**Problem to work on**
Pictures are to be left out; every line from the one with "Given: Open the Language dropdown" through the end of the data must be transcribed exactly.
=== Begin Enclosure ===
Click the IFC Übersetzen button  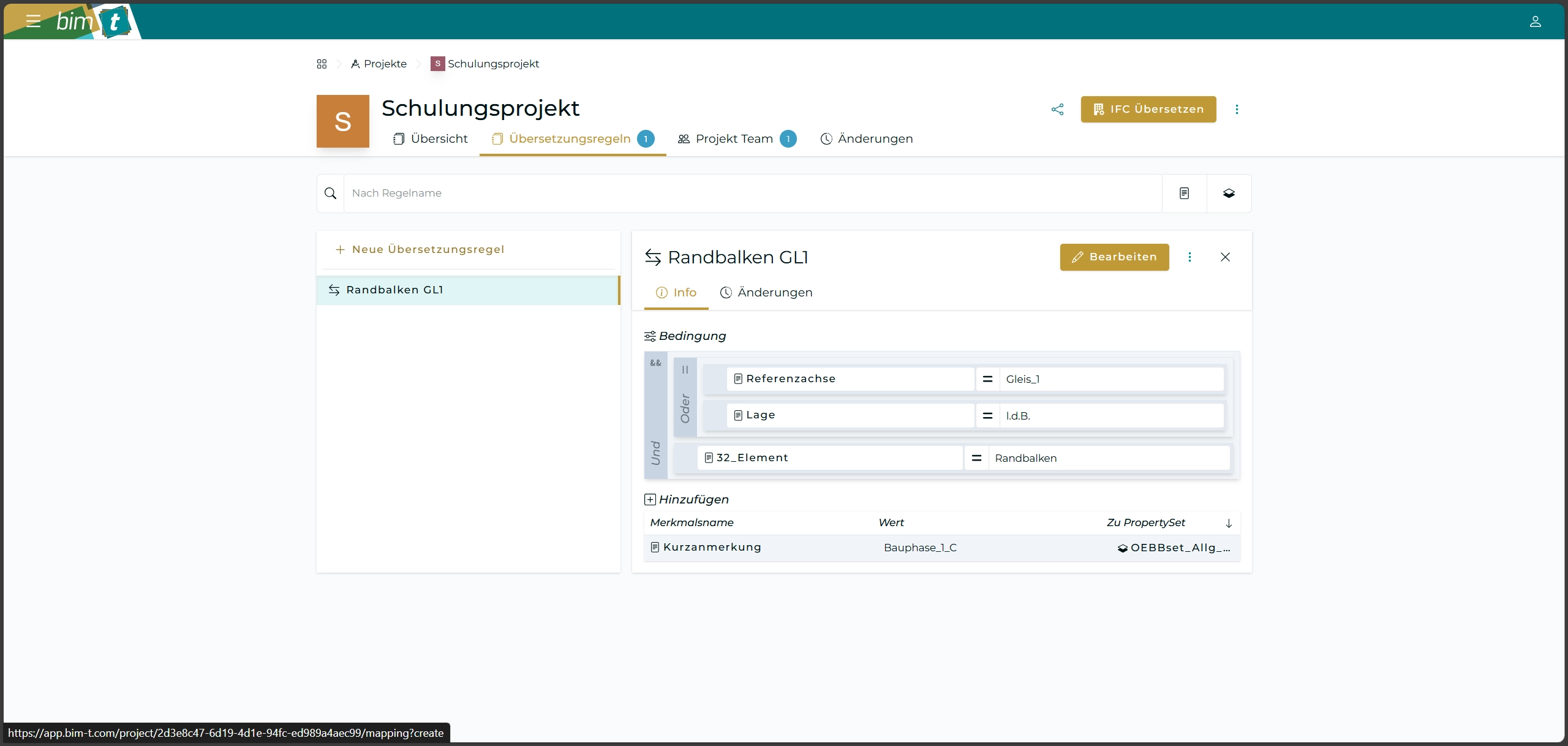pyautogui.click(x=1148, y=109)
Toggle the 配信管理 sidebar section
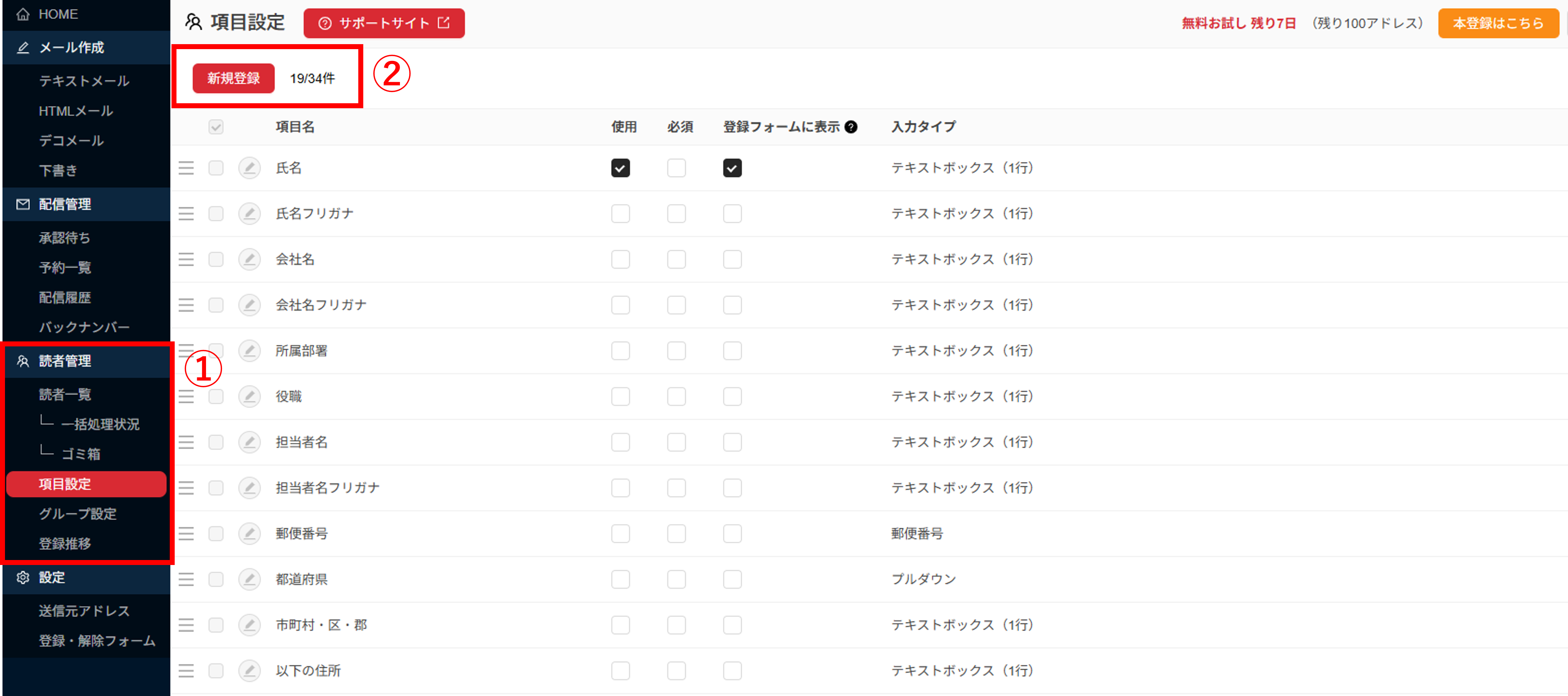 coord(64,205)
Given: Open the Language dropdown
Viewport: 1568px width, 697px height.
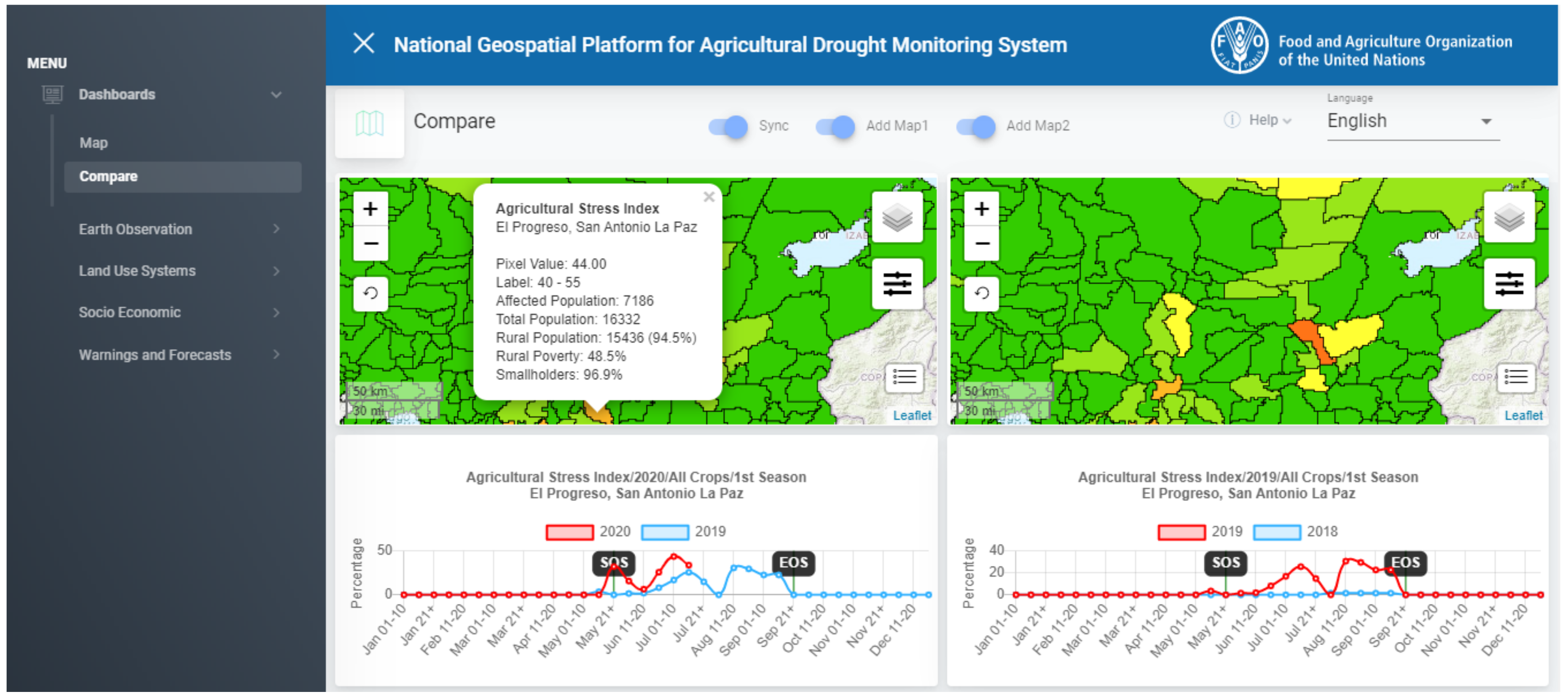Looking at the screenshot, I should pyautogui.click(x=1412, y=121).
=== End Enclosure ===
**Response to the task**
Given: Open the Language dropdown
Viewport: 1568px width, 697px height.
Looking at the screenshot, I should pyautogui.click(x=1412, y=121).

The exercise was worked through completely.